"Grasser wird sich die Finger verbrennen" -

Ausgabe vom 1.8.2000

Wien (OTS) - Finanzminister Karl-Heinz Grasser sitzt in einer Zwickmühle. Egal, wie sein Sanierungskonzept für den österreichischen Haushalt aussieht, er wird sich damit die Finger verbrennen. Entweder er verzichtet auf Steuererhöhungen und kann damit nicht das Versprechen gegenüber den EU-Partnern halten, bis 2002 ein ausgeglichenes Budget vorzulegen. Oder er dreht an der Steuerschraube, erreicht sein Ziel, vergrämt aber gleichzeitig sämtliche potenziellen und ansässigen internationalen Investoren. In der globalisierten Wirtschaft erregen Meldungen über Veränderungen bei der Besteuerung Aufsehen rund um den Globus. Die Steuerexperten in den Zentralen der internationalen Multis sind nämlich mindestens genau so kühle Kalkulierer wie Grassers Beamte. Als etwa Deutschlands Finanzminister Hans Eichel im Frühjahr dieses Jahres die Abschaffung der Besteuerung von Erlösen aus dem Verkauf von Beteiligungen ab 2001 angekündigt hat, haben zuerst die Aktienmärkte in Überssee reagiert. Deutschland wird damit zu einem der attraktivsten Standorte in der Europäischen Union und hat gleichzeitig einen Steuersenkungswettlauf in Gang gesetzt. Als erstes werden Frankreich und Italien nachziehen. Paris und Rom haben bereits Steuersenkungen angekündigt.

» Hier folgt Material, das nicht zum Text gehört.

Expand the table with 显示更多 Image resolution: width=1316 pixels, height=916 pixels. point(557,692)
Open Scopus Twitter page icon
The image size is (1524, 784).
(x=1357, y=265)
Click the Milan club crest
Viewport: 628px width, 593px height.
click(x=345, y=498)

Auch Belgiens Finanzminister feilt an einer Reduktion der Abgaben. Einzig Wien schert aus und droht damit den ohnehin sinkenden Standortvorteil gegenüber anderen EU-Partnern komplett zu verspielen. Einziger Ausweg für Grasser ist eine weitere Senkung der Unternehmensteuern. Natürlich brächte das im ersten Jahr Einnahmenausfälle. Aber ein zwei Jahre nach dem Inkrafttreten einer Steuersenkung sind die Ausfälle kompensiert, weil internationale Anleger auf den Geschmack kommen werden. Politiker sollten die Angst wegstecken, dass Steuersenkungen automatisch mit Einnahmenausfällen über einen längeren Zeitraum verbunden sind, raten Steuerexperten. Bestes Beispiel dafür sind die Effekte der Steuerreformen in den 80-er Jahren. Damals wurde in Österreich die massive Reduktion der Unternehmensteuern eingeläutet. Die nominelle Gewinnbelastung ist seither von 55 auf 34 Prozent gesunken. Erst dadurch konnte Österreich dicke Fische wie Chrysler, Philips und Magna an Land ziehen. Die sorgten für mehr Jobs und damit steigende Einnahmen für den Fiskus.